GmbHG: § 16
UGB: §§ 117, 127
Gem § 16 Abs 2 GmbHG kann ein Geschäftsführer aus einem wichtigen Grund durch gerichtliche Entscheidung abberufen werden. Ist er - wie hier - zugleich Gesellschafter, so sind § 117 Abs 1 und § 127 UGB sinngemäß anzuwenden. In einer "personalistischen" Kapitalgesellschaft ist zwar auf persönliche Umstände Rücksicht zu nehmen. Familienstreitigkeiten - hier das zerrüttete Geschwister-Verhältnis - bilden jedoch idR keinen wichtigen Grund für den Entzug der Geschäftsführungsbefugnis.
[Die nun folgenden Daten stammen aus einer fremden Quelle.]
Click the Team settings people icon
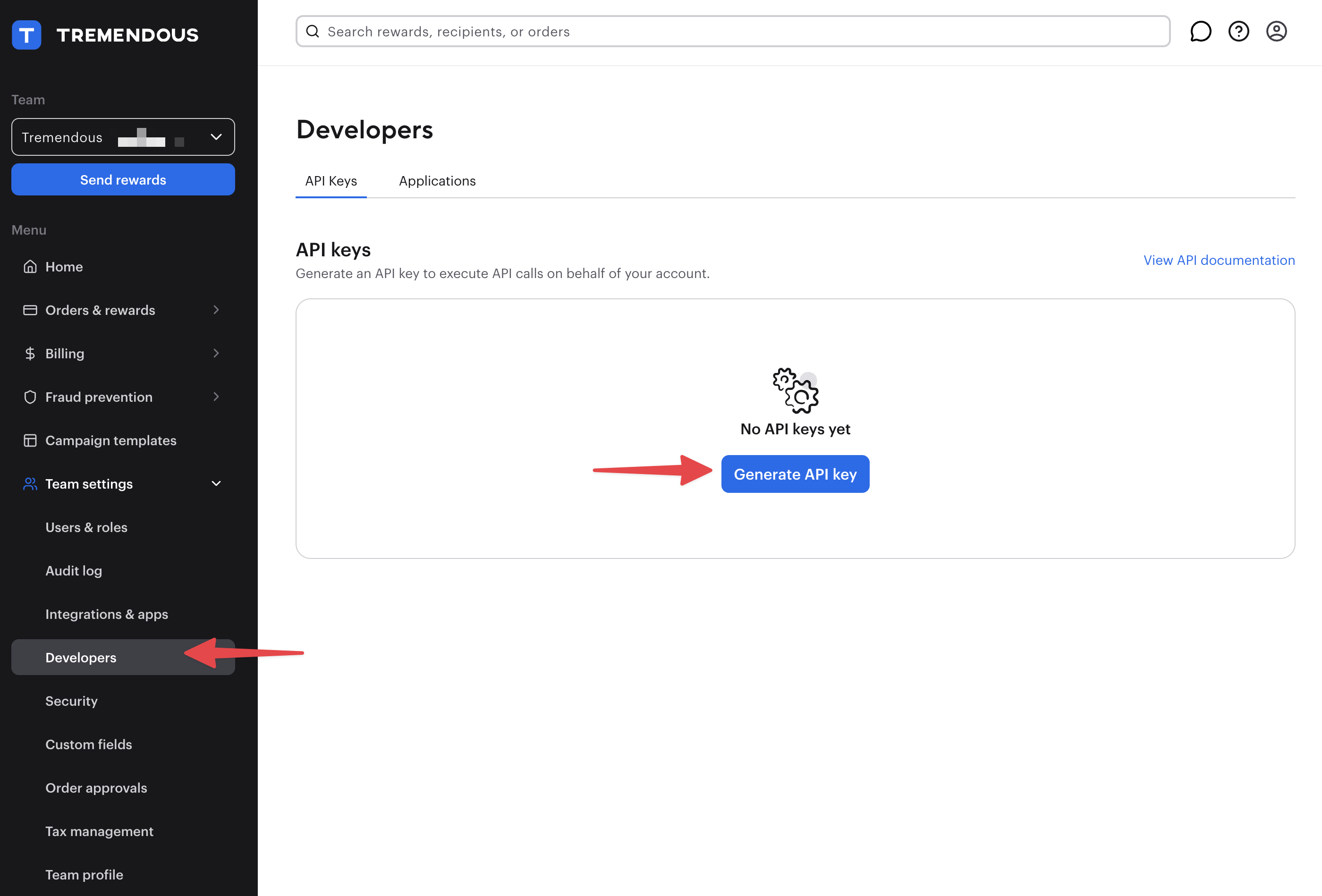coord(30,483)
Jedenfalls setzt ein Zerwürfnis unter Gesellschafter-Geschäftsführern als Abberufungsgrund voraus, dass eine Zusammenarbeit nicht mehr möglich - also unzumutbar - ist. Dazu ist bei der Interessenabwägung das Gesamtverhalten aller beteiligten Gesellschafter zu berücksichtigen (hier keine aufzugreifende Fehlbeurteilung durch die Annahme eines grob schuldhaft gesetzten wichtigen Grundes, der die Abberufung rechtfertigte: Interventionsversuche des Bekl zum Widerruf der zuvor von ihm selbst akzeptierten Verlängerung der gewinnbringenden Zusammenarbeit mit der wichtigsten Vertragspartnerin der Gesellschaft ohne Anbot einer Alternative - keine sachliche Rechtfertigung erkennbar, Gefährdung der tragenden Geschäftsbeziehung und damit des weiteren Geschäftsbetriebs der Gesellschaft).